[Opening Source information section]
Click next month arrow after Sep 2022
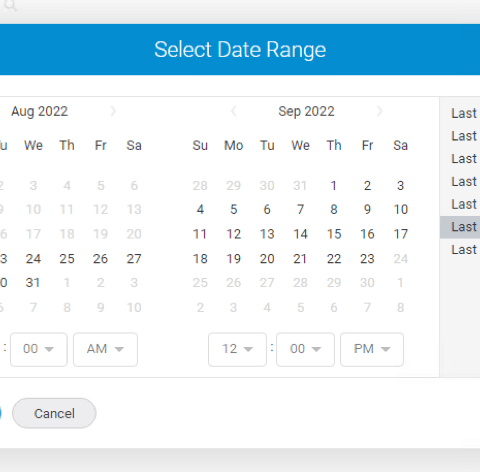480x472 pixels. click(x=379, y=111)
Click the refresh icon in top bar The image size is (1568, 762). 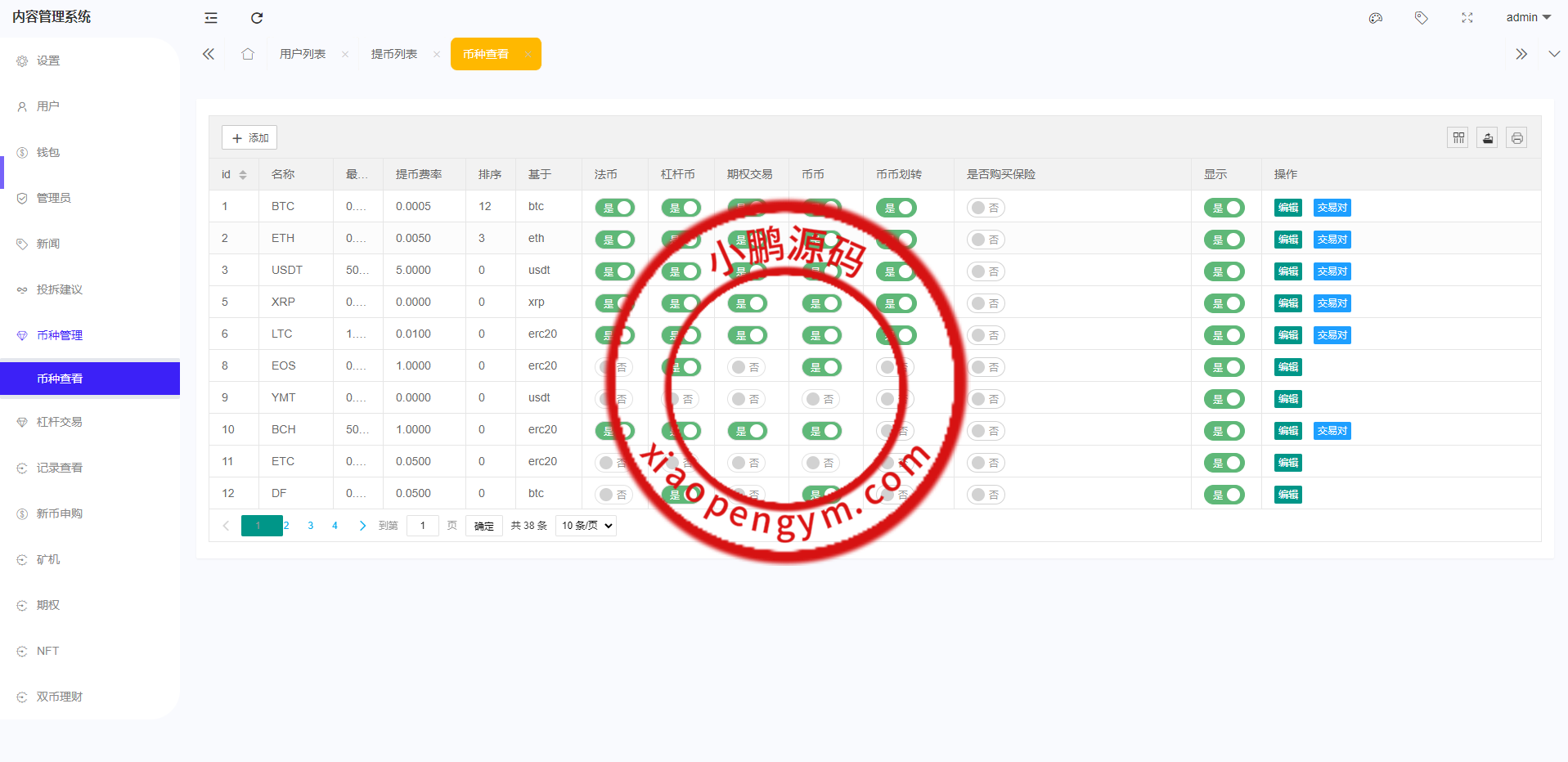tap(257, 18)
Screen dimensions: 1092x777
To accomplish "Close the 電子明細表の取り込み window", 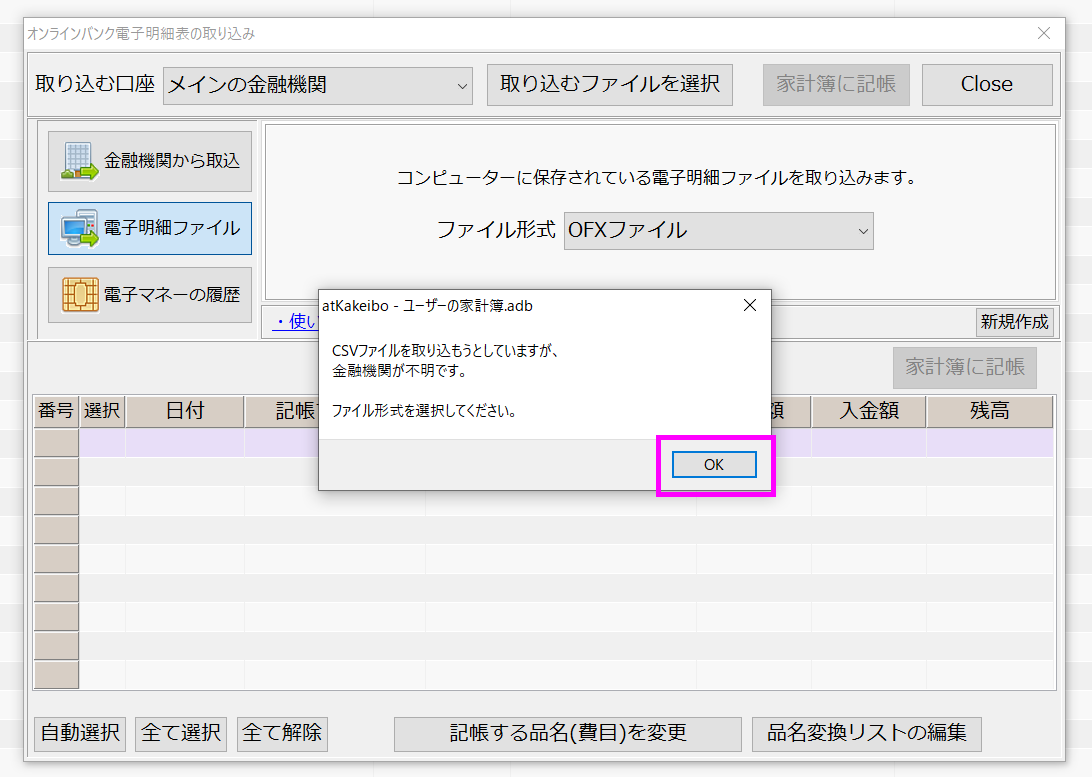I will coord(1044,33).
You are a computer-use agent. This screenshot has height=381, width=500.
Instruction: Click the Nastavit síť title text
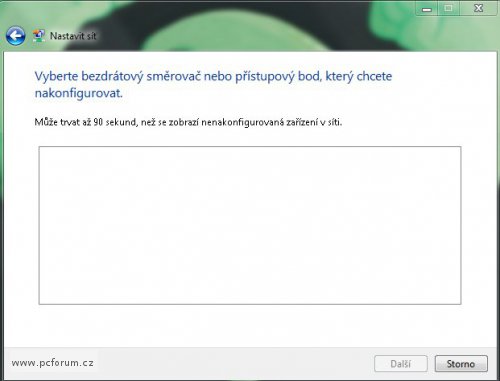tap(73, 36)
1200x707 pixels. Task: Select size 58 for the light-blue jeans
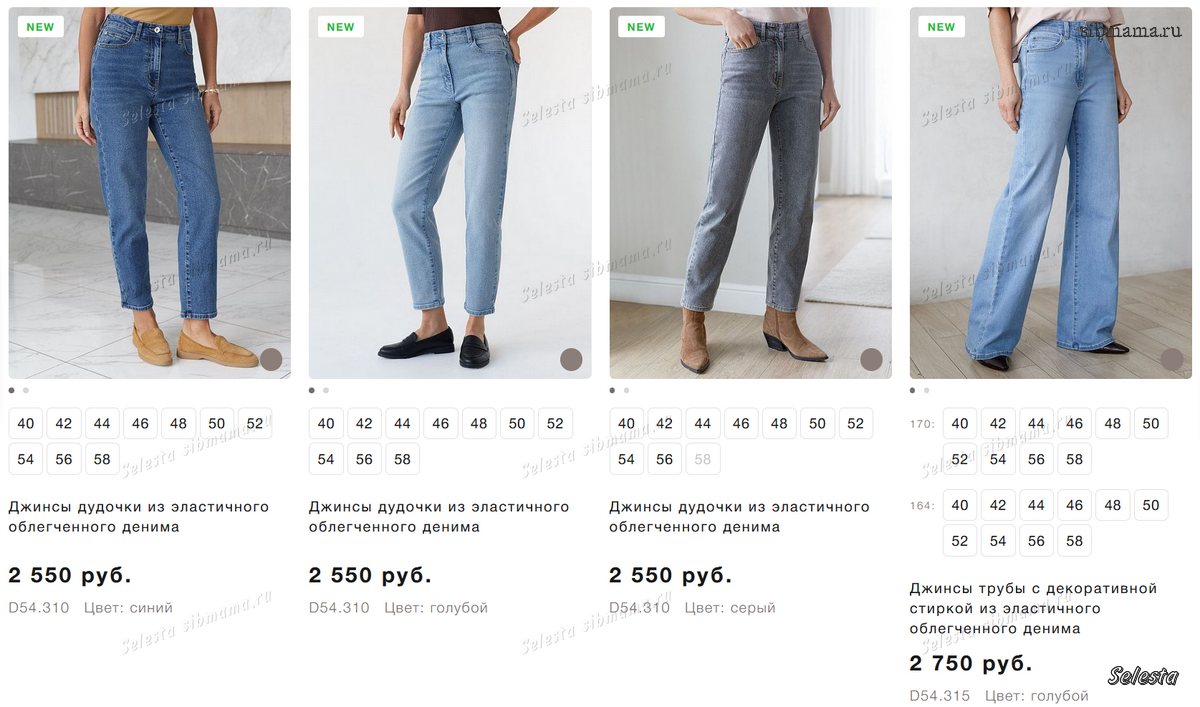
[Closing Source information section]
» What is expected
Before duplicating, set the pictures aside; then output exactly the lines from the one with "You are a computer-use" through the end of the records, and only those.

» Problem solution
You are a computer-use agent. This screenshot has height=381, width=500.
Instruction: Click the Nastavit síť title text
tap(73, 36)
1200x707 pixels. Task: Select size 58 for the light-blue jeans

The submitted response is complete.